Texte à lire:
● ● ●
Travail parlementaire

Retour sur le travail parlementaire de la session de septembre 2021 en 5 points

17/03/2022

Au moment où s'ouvre la session ordinaire de mars 2022 à l’Assemblée nationale, Talatala fait le point sur le travail parlementaire lors de la session précédente. Voici ce qu’ont fait nos députés.

Essentiellement budgétaire, la session ordinaire de septembre 2021 aura été hautement politique. De l’annonce de pétition contre Christophe Mboso, président de l’Assemblée nationale, à la distribution des jeeps Palissade aux députés, en passant par la motion de défiance contre Augustin Kibasa, ministre des Postes, télécommunications et nouvelles technologies de l’information et de la communication (PT-NTIC), et l’entérinement controversé des membres de la Commission électorale nationale indépendante (Ceni). 

L’on semble avoir assisté à un riche exercice de différents moyens de contrôle parlementaire prévus par la Constitution et le règlement intérieur de l’Assemblée nationale. Pour autant, le calendrier de la session parlementaire aussi ambitieux qu’il soit n’a pas été exécuté dans les proportions satisfaisantes.

1. Un projet de budget examiné hors-délai 

Tout démarre pourtant sur de bonnes bases. Le 15 septembre, Jean-Michel Sama Lukonde, Premier ministre, dépose le projet de budget 2022 au bureau de l’Assemblée nationale. C’est la première fois dans l’histoire politique récente de la RDC que ce texte est déposé dans le délai constitutionnel.
● ● ●
Exercices à réaliser:
1. Recopiez à l'identique, s'il vous plaît, la partie des entrées qui commence par la ligne contenant « I will coord(227,161). » et se termine par la ligne contenant « tap(958, 408) ». Ces deux lignes sont comprises.
2. Poursuivez l'article sur le travail parlementaire de la session de septembre 2021 à partir de sa dernière phrase.
● ● ●
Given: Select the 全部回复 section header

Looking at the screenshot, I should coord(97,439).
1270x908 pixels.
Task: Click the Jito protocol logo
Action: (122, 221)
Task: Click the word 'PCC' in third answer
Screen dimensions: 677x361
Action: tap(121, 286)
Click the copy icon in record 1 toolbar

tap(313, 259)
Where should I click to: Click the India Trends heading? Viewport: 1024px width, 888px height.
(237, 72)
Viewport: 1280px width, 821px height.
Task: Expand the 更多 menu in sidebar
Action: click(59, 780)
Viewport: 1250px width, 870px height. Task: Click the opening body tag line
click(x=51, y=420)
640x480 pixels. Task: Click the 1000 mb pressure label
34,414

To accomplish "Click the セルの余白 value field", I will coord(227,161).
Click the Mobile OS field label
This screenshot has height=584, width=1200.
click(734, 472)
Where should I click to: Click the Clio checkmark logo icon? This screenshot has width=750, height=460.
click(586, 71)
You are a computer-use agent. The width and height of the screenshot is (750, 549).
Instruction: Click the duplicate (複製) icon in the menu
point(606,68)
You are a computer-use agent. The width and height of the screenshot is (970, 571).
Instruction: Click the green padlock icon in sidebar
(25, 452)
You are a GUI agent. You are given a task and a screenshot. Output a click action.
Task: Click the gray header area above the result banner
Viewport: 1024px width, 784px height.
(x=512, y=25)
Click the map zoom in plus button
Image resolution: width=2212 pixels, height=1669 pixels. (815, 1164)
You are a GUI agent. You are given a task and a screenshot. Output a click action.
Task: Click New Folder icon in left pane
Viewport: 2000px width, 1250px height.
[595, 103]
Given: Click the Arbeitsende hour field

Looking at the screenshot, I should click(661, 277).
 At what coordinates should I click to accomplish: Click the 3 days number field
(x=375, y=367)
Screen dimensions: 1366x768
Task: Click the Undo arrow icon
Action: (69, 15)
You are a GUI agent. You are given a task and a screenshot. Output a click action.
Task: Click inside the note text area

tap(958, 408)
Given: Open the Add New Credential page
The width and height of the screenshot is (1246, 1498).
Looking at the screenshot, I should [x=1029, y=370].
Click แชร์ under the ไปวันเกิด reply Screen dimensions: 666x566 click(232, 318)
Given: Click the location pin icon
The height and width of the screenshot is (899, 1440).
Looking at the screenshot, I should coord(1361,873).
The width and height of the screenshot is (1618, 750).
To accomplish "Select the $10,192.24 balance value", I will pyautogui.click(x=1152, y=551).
● ● ●
Résultats par exercice:
1.
To accomplish "Click the セルの余白 value field", I will coord(227,161).
Click the Mobile OS field label
This screenshot has height=584, width=1200.
click(734, 472)
Where should I click to: Click the Clio checkmark logo icon? This screenshot has width=750, height=460.
click(586, 71)
You are a computer-use agent. The width and height of the screenshot is (750, 549).
Instruction: Click the duplicate (複製) icon in the menu
point(606,68)
You are a computer-use agent. The width and height of the screenshot is (970, 571).
Instruction: Click the green padlock icon in sidebar
(25, 452)
You are a GUI agent. You are given a task and a screenshot. Output a click action.
Task: Click the gray header area above the result banner
Viewport: 1024px width, 784px height.
(x=512, y=25)
Click the map zoom in plus button
Image resolution: width=2212 pixels, height=1669 pixels. (815, 1164)
You are a GUI agent. You are given a task and a screenshot. Output a click action.
Task: Click New Folder icon in left pane
Viewport: 2000px width, 1250px height.
[595, 103]
Given: Click the Arbeitsende hour field

Looking at the screenshot, I should click(661, 277).
 At what coordinates should I click to accomplish: Click the 3 days number field
(x=375, y=367)
Screen dimensions: 1366x768
Task: Click the Undo arrow icon
Action: (69, 15)
You are a GUI agent. You are given a task and a screenshot. Output a click action.
Task: Click inside the note text area

tap(958, 408)

2.
Ce dépôt intervenu à l’ouverture de la session n’aura pas incité à prioriser l’examen du projet de loi des finances de l’année à venir. D’autant que le document est finalement vite oublié dans le tiroir du bureau de l’Assemblée nationale. À ce moment-là, les priorités semblent ailleurs, notamment sur le terrain du processus électoral avec l’entérinement controversé des membres de la Ceni. Quarante jours s’écoulent ainsi sans que le projet de budget ne soit soumis à la délibération. 

Or, selon  la loi relative aux finances publiques, « si le projet de loi de finances de l’année déposé dans le délai constitutionnel n’est pas voté dans les 40 jours suivant l’ouverture de la session budgétaire, ledit projet est transmis au Sénat pour être adopté dans les 20 jours ». Mais retard ou pas, l’Assemblée nationale se passe de cette disposition légale et démarre l’examen de projet de budget, qu’elle déclare recevable le 18 novembre 2021. Initialement de l’ordre de plus de 20 mille milliards de francs congolais, ce projet a été réévalué à plus de 22 mille milliards de francs congolais par les députés,  intégrant désormais le programme gouvernemental de développement en faveur des 145 territoires.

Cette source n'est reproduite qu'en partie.